The APLNG and PNG LNG volumes dominate the cargo flows into the Sinopec import terminals at Qingdao, Tianjin and Beihai, all of which have a 3 mta LNG reception capacity. The Qingdao facility opened in December 2014, Beihai in April 2016 and Tianjin in February 2018.

The Sinopec purchases of APLNG cargoes are a mix of free-on-board (FOB) and delivered-ex-ship consignments. To cover the FOB shipments, Sinopec, in tandem with Mitsui OSK Lines and China COSCO Shipping, has had a series of six 174,000-m3 LNG carriers built at the Hudong-Zhonghua yard in China. The last of the sextet, Cesi Lianyungang, was commissioned in May 2018.

In August 2018 Sinopec received approval to proceed with its planned expansion of the Qingdao terminal. The US$335M expansion project, which will involve constructing two 160,000-m3 storage tanks, will boost the facility’s throughput capacity from 3 to 7 mta.

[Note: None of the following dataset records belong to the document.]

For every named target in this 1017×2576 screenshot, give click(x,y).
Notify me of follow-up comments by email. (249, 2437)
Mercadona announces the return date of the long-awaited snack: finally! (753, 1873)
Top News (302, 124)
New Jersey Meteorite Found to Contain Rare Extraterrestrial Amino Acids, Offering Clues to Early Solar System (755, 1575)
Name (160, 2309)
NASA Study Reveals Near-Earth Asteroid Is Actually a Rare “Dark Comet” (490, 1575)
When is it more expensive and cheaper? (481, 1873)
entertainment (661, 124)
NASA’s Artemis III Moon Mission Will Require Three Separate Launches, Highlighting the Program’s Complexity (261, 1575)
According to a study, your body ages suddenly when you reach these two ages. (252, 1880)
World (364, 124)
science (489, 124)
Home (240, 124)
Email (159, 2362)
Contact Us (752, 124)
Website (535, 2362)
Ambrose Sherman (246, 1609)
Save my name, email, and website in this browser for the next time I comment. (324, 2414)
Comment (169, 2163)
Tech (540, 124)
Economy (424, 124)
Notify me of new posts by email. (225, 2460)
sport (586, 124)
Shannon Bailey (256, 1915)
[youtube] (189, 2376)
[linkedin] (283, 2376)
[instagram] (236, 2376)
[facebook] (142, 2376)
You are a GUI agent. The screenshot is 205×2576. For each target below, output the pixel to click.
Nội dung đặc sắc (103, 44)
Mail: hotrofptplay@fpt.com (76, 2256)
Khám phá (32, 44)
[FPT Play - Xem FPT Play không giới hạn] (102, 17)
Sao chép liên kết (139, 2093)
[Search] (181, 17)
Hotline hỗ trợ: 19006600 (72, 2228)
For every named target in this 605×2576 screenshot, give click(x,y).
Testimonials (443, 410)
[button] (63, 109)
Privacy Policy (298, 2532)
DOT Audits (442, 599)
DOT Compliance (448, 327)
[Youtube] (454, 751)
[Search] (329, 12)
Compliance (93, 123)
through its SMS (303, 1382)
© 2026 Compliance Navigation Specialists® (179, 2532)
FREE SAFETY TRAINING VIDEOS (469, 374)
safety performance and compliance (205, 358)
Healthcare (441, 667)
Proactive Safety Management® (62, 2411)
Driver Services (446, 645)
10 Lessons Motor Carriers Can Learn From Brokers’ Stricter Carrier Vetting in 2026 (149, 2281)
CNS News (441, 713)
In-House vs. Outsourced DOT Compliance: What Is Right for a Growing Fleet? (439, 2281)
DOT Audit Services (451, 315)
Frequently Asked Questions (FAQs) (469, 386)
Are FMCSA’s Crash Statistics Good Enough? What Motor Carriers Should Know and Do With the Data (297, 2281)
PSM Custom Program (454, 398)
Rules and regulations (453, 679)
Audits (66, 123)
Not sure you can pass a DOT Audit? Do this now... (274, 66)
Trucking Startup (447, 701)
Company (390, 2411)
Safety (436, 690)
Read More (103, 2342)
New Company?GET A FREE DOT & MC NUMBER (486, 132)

Construction work on a fourth Sinopec import terminal, the 3-mta Wenzhou facility in Zhejiang province, is nearing completion and a late 2018 start to operations is planned. With Wenzhou, and expansions of all three of its three existing terminals in the offing, Sinopec is gearing up for a significant increase in its LNG import capacity, from 9 mta currently to 26 mta by 2023.

PetroChina expansions

PetroChina is similarly engaged in projects to boost its LNG receiving capacity, including with expansion work at its Rudong, Tangshan and Dalian import terminals. Affiliate company Kunlun Energy manages PetroChina’s LNG import facilities.

When a new 200,000-m3 storage tank and additional regasification facilities were commissioned at Rudong in November 2016, LNG throughput capacity was increased from 3.5 to 6.5 mta. Rudong received 57 shipments and 4.4M tonnes of LNG in 2017. Dalian has similarly had its import capacity increased, from 3 to 6 mta, by constructing additional facilities, including a new storage tank. 

The Tangshan installation, a main provider of gas for Beijing, is also being expanded. Four new 160,000-m3 storage tanks are currently being constructed, which will double storage capacity at the terminal to 1.28M m3 by the end of 2019.

PetroChina reports that LNG throughput in 2017 at Tangshan, Rudong and Dalian was 95% ahead of the previous year’s figure. In March 2018 Dalian announced it had received 10M tonnes of LNG since opening in November 2011.
 
PetroChina is also weighing up the feasibility of constructing eight additional LNG import terminals by 2030, in Shandong, Liaoning, Guangdong and Fujian provinces. An initial spur for additional import capacity was the possibility of building up purchases of the new US LNG export volumes about to come onstream.

While the new 25% import tariffs on US LNG imports might decrease the attractiveness of such purchases, closer links between US gas sellers and Chinese gas buyers might help overcome the trade imbroglio the two countries are sinking into.